Systems Integrator Emerges From Its Shell
Despite Pentagon budget and personnel reductions during the last five years, New Jersey-based SEMCOR has watched its revenues increase 260 percent
For more than 25 years, systems integrator SEMCOR Inc. has gone about its business rather quietly, shying away from the media spotlight.
"We never sought the public eye because that's not how you get government business," said Vince Vidas, company chairman and CEO.
But times have changed and so has SEMCOR, an acronym for Systems Engineering and Management Corp. The Mt. Laurel, N.J., company has come out of its shell, pointing out successes in the federal market as it builds a commercial business base. Because of the company's growth and the diversity it now wants, Vidas said the time has come to talk publicly about SEMCOR's capabilities.
So where has the company been hiding all these years? Mostly behind its Defense Department customers -- although even that has changed. Non-Defense Department revenues increased from $200,000 to $3 million during the last two years. Much of the new business came from information systems and services such as document imaging, business process reengineering, environmental compliance audits and technology transfer initiatives.
Despite the downward trend in defense budgets, SEMCOR has continued to grow in program management, engineering and technical support work for tactical aircraft, reconnaissance, surveillance and communications systems. In fact, during the last five years, which mark the height of the Pentagon's budget and personnel reductions, the company continued to grow. Since 1990, revenues have risen 260 percent and Vidas hopes to do about $75 million worth of business this year and $100 million next year.

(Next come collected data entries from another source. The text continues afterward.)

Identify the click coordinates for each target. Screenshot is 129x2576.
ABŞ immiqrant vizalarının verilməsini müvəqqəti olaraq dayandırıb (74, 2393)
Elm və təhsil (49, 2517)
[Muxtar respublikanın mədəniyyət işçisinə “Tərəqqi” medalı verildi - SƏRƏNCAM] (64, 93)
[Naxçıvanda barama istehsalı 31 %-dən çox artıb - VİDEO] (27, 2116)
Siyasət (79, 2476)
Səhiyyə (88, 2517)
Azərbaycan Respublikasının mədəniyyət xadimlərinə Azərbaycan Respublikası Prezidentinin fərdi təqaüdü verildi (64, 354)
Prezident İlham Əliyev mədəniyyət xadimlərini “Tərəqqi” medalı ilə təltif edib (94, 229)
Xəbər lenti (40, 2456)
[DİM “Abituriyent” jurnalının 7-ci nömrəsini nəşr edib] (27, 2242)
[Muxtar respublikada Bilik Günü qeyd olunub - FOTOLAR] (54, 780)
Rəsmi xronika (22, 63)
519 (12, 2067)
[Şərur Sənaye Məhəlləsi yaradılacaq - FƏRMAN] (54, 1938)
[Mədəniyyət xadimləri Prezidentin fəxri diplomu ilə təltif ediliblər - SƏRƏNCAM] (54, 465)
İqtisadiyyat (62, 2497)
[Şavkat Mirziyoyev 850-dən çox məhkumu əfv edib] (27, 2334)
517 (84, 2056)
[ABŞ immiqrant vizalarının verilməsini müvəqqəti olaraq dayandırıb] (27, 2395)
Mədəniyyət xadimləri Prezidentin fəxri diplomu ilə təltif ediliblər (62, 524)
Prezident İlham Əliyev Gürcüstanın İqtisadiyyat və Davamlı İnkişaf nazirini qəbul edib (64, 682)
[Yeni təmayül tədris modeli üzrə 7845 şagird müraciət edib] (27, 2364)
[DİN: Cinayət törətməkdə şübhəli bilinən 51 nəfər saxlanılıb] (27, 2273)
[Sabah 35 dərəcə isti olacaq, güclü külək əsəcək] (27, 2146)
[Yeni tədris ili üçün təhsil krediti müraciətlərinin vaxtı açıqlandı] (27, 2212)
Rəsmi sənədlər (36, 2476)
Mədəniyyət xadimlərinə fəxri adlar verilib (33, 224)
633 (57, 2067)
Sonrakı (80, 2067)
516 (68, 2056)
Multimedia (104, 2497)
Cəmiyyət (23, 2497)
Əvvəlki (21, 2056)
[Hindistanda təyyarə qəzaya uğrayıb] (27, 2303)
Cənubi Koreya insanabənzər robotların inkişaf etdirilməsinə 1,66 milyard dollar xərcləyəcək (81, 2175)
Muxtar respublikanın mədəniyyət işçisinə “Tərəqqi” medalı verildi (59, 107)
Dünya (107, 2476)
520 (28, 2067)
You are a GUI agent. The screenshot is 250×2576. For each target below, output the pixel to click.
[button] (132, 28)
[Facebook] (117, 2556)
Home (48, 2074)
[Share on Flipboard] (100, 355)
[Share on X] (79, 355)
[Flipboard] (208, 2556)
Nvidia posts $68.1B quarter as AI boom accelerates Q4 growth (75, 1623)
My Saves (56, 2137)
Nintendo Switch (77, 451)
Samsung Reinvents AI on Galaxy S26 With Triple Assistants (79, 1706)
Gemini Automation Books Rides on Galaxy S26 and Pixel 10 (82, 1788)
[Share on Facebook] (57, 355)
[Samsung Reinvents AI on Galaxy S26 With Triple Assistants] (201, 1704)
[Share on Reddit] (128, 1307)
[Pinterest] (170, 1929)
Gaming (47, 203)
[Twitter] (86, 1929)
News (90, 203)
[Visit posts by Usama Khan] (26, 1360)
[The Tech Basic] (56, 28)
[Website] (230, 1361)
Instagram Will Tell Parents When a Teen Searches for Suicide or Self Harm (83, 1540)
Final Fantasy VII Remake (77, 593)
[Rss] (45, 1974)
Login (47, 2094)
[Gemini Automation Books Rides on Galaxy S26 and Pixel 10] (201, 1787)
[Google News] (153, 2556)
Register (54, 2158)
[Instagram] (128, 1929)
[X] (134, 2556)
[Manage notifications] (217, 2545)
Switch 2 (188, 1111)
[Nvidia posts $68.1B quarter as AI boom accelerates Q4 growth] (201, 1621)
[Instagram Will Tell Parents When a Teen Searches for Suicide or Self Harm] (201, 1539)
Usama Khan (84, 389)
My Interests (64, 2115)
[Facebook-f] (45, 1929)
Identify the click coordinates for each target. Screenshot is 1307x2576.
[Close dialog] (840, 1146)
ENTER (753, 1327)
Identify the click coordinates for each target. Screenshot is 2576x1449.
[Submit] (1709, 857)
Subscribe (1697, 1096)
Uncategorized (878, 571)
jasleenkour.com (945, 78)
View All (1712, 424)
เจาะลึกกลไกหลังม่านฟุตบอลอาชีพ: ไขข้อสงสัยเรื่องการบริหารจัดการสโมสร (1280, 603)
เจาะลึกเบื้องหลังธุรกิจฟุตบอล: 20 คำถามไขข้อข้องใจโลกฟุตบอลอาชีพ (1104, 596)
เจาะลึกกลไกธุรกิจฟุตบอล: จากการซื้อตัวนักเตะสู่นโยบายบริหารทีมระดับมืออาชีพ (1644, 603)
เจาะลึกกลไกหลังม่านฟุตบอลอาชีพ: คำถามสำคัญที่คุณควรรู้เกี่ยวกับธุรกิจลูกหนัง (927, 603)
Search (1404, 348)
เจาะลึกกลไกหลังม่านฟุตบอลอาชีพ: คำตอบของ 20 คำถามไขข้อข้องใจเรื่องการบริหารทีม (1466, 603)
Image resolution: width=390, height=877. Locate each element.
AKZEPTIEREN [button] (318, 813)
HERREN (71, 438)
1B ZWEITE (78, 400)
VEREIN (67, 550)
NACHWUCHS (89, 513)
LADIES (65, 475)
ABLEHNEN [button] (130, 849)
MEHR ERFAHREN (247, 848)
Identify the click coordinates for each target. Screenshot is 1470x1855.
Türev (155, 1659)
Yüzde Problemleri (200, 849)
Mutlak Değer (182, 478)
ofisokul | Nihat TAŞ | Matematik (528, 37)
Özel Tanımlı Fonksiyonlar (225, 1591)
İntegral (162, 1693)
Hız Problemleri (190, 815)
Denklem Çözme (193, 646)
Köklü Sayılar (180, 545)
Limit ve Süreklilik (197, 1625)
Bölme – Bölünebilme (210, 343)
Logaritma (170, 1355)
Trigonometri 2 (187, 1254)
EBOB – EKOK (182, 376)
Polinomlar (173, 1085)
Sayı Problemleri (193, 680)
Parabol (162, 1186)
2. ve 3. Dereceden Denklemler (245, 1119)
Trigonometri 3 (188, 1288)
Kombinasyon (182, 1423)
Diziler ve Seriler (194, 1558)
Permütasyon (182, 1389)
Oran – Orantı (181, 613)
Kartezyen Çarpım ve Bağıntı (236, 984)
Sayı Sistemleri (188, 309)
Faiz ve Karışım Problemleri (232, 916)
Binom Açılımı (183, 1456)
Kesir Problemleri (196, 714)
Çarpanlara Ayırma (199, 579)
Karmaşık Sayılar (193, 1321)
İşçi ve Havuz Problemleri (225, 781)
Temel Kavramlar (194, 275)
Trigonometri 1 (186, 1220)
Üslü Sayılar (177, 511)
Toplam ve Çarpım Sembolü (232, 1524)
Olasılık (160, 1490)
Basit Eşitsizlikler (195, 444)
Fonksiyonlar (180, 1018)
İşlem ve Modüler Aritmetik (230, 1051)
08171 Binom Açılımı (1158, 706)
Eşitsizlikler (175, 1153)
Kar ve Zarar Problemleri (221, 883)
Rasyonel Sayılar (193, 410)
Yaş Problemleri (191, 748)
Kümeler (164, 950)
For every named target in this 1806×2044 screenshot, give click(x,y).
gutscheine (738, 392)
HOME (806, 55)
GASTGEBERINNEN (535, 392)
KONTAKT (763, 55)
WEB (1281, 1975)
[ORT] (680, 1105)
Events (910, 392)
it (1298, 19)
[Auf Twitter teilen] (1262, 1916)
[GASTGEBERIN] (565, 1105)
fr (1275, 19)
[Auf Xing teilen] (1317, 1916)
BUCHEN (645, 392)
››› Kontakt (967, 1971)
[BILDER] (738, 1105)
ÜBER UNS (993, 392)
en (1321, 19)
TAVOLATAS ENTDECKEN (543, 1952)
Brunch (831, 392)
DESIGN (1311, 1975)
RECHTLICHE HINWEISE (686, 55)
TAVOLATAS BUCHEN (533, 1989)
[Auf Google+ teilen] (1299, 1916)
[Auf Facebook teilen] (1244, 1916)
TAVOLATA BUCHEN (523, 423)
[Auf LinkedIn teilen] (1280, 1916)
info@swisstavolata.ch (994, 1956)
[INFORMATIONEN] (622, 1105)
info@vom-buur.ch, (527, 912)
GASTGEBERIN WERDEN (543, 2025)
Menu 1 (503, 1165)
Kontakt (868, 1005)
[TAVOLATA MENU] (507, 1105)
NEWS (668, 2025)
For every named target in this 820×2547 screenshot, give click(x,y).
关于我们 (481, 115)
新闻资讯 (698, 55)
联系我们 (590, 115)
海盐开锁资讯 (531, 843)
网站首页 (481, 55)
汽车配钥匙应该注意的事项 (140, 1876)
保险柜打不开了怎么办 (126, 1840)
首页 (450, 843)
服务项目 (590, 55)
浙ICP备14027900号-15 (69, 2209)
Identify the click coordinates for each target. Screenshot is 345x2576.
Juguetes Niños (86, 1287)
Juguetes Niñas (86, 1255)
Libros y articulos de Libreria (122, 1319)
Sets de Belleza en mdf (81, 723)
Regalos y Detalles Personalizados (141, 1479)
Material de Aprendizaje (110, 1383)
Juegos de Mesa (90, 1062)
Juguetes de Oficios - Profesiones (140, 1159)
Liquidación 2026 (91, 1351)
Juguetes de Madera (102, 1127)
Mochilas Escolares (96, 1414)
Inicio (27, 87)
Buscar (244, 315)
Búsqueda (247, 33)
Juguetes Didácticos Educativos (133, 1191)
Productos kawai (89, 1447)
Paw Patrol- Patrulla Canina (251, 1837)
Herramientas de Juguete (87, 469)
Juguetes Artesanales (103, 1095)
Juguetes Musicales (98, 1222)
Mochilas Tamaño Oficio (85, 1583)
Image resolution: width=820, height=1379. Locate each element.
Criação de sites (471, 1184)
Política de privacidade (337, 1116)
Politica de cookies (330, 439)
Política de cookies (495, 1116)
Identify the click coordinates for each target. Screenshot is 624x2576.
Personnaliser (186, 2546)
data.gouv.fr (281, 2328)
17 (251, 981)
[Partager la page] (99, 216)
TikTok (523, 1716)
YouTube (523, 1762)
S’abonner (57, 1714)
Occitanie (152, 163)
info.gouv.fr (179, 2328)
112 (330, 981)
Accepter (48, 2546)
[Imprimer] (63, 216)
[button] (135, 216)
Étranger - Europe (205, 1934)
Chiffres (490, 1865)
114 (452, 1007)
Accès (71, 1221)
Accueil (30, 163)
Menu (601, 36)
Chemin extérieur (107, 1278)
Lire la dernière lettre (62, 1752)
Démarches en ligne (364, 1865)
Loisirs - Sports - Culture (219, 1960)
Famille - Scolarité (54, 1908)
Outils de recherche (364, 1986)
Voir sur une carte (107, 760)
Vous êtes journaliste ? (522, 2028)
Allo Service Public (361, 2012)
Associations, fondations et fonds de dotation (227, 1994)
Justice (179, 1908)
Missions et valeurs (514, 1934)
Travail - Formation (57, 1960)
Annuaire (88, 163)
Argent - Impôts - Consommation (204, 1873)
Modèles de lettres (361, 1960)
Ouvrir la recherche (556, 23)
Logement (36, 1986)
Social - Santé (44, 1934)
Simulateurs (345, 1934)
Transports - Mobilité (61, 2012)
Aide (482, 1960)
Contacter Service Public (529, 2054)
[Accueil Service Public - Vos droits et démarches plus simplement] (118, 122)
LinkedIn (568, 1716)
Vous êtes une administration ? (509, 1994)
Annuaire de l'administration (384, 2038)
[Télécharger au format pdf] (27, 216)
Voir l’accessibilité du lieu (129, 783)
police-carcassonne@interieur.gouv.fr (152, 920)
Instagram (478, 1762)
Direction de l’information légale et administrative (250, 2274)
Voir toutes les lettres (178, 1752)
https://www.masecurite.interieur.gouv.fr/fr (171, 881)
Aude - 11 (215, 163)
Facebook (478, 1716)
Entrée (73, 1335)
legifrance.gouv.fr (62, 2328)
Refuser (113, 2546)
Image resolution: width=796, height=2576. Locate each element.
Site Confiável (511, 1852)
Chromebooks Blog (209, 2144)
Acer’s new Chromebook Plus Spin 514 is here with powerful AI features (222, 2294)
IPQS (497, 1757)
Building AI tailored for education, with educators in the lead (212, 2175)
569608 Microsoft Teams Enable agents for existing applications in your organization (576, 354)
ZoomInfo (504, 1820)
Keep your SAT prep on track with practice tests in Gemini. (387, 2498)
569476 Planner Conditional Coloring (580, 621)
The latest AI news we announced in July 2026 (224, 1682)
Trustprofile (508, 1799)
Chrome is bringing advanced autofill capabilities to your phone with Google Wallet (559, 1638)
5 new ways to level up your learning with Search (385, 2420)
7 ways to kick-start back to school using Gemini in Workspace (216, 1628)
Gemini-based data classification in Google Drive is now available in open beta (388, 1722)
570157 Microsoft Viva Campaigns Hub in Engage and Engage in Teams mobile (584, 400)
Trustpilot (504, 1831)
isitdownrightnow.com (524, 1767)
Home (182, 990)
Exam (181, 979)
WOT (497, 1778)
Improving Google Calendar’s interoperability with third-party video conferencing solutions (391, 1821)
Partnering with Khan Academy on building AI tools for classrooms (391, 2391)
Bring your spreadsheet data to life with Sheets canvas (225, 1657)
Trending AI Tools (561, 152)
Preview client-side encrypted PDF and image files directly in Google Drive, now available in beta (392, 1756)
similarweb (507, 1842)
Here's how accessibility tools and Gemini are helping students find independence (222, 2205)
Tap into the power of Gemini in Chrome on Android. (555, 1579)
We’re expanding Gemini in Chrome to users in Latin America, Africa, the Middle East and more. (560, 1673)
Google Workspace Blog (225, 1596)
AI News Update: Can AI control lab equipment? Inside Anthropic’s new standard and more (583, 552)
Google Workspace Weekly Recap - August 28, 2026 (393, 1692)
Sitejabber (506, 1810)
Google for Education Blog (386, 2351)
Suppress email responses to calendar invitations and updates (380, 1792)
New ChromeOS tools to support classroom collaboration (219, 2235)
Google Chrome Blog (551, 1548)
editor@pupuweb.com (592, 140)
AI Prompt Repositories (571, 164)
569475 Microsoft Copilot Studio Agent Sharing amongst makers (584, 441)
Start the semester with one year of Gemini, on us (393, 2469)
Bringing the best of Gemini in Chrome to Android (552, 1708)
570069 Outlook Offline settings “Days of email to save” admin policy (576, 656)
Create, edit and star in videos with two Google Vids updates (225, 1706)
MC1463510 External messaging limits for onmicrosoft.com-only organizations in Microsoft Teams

The estimates, Vidas believes, are achievable. "Being an engineer, you like to be conservative in terms of budgeting and spending -- but not in terms of the business you're going after."
Yet, SEMCOR has no plans of walking away from the Defense Department any time soon. "Our mainstay is the Defense [Department] business," Vidas said. "We've doubled in the last three years. It's the core business that has built this company, and that's still where we're expecting our business to come from in the future," he said.
But like any defense contractor knows, diversity ensures a better chance at survival. Thus far, SEMCOR has done well at that.
It created a modern law enforcement system for the Baltimore, Md., police department by building a document imaging system and integrating it with optical storage systems, local area networks and mobile radio data communications systems. The company also installed Novell Inc.'s NetWare as the new standard operating system for General Electric's Capital Mortgage Corp. personnel.
SEMCOR's Information Systems and Services Division, the heart of the company's infotech business, has partnerships with Lotus Development Corp., Novell, Banyan Systems Inc., Eastman Kodak and the Environmental Research Systems Institute. On the hardware side, SEMCOR has agreements with Silicon Graphics Inc. and Sun Microsystems Inc.
Since its founding, the company has focused on serving the government market, which now constitutes 95 percent of
SEMCOR's business. The information systems division concentrates on local and wide area computer network integration, document imaging, database management systems, geographic information systems and environmental, health and safety systems.
SEMCOR has worked with the U. S. Postal Service in developing applications, such as an online help desk, for the agency's use of Lotus Notes software. For the Naval Air Warfare Center, the company developed a document imaging system with optical character recognition software, image-file indexing and manipulation and compression software.
With more than five years of geographic information systems experience, the company came up with its own GIS Planner software designed specifically for municipal governments. The Microsoft Windows-based product allows small and mid-sized communities to manage their growth by keeping track of zoning information, demographic data and locations of key subsurface systems such as sewer, gas and water lines.
SEMCOR also has found a new niche in environment, health and safety, and its
CompQuest Pro product has taken the market by storm. Only in its second year, the product won top ratings from the Environmental Audit Roundtable, a group of Fortune 500 companies interested in the environmental field. The software performs environmental audits based on federal and state regulations, pollution prevention planning and environmental assessments.
In addition to its infotech business, the company also does ship system design and has experience in materials science, specifically metallics, ceramics, organic resins and advanced composites.
Despite the company's efforts to diversify its customer base and product and service offerings, Vidas said he wants to keep the small-business feel and responsiveness SEMCOR has made its trademark. "Personally, I don't need to grow, but the people we're bringing in are looking for opportunities," he said.
Vidas envisions internal growth for the company although he doesn't rule out an acquisition. "We have looked at other companies, and we continue evaluating them. But the most we've ever done has been acquiring contracts, not buying companies," he joked.
For Vidas, SEMCOR's future certainly looks brighter today than when the former Air Force radar mechanic first went into business in 1967. That Christmas, he lost the first contract he ever bid. "That was a very bleak day," he recalled. "That was about as bad as it could get."
These days, Vidas spends a lot more time smiling even though, he said, "every year I've been in business, people have said it's a bad time to go into business."